Atrial Fibrillation and Long QT Syndrome Presenting in a 12-Year-Old Girl

1Department of Pediatrics, Mayo School of Graduate Medical Education, 200 First Street SW, Rochester, MN 55905, USA
2Division of Cardiovascular Medicine, Department of Medicine, University of Wisconsin School of Medicine and Public Health, H4/5 Clinical Science Center, 600 Highland Avenue, Madison, WI 53792, USA
3Division of Cardiology, Department of Pediatrics, University of Wisconsin School of Medicine and Public Health, H6/5 Clinical Science Center, 600 Highland Avenue, Madison, WI 53792, USA

Received 30 June 2012; Accepted 2 October 2012

Academic Editors: J. Hruda, V. Krzelj, W. B. Moskowitz, P. Papoff, and A. Spalice

Copyright © 2012 Jonathan W. Knoche et al.
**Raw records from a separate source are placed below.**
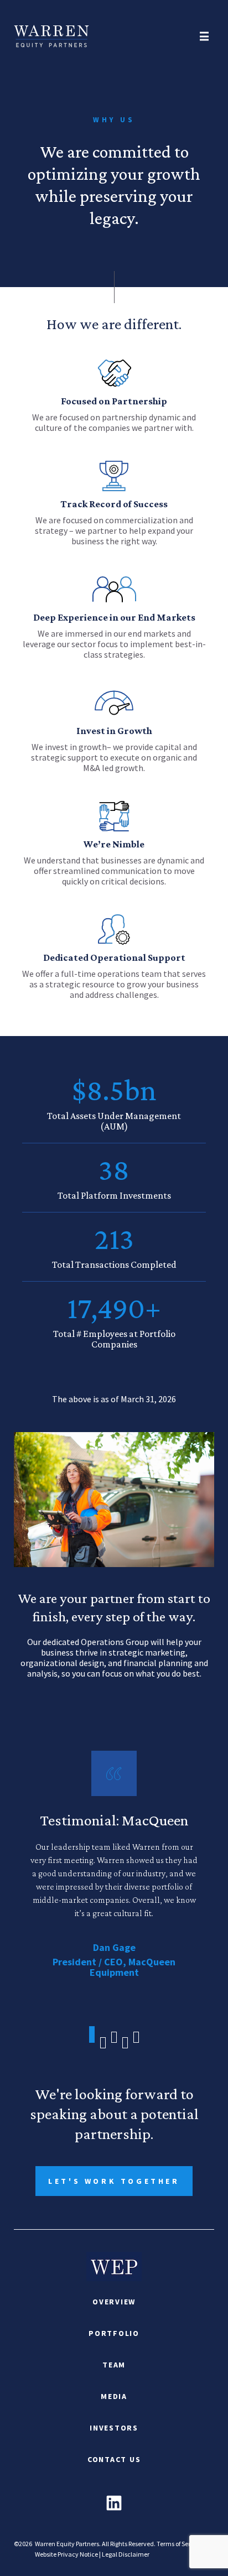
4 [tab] (125, 2042)
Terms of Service (179, 2543)
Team (114, 2365)
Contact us (114, 2459)
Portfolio (114, 2333)
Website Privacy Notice (66, 2554)
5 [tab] (136, 2037)
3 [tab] (114, 2037)
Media (114, 2396)
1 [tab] (92, 2037)
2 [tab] (103, 2040)
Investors (114, 2428)
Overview (114, 2302)
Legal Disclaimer (125, 2554)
This is an open access article distributed under the Creative Commons Attribution License, which permits unrestricted use, distribution, and reproduction in any medium, provided the original work is properly cited.

Abstract

Atrial fibrillation (AF) is rare in the pediatric population; however, there is increasing recognition that AF can be inherited. Long QT syndrome (LQTS), likewise, can be both acquired and inherited with mutations leading to abnormalities in cardiac ion channel function. Mutations in KCNQ1 are the most common cause of LQTS. Although rare, mutations in KCNQ1 also can cause familial AF. This report describes a child with a KCNQ1 missense mutation who uniquely expresses concomitant AF and LQTS. Due to the potential for increased morbidity and mortality, young patients who present with AF and a family history suggestive of inherited arrhythmias should trigger further investigation for LQTS and subsequent familial genetic counseling.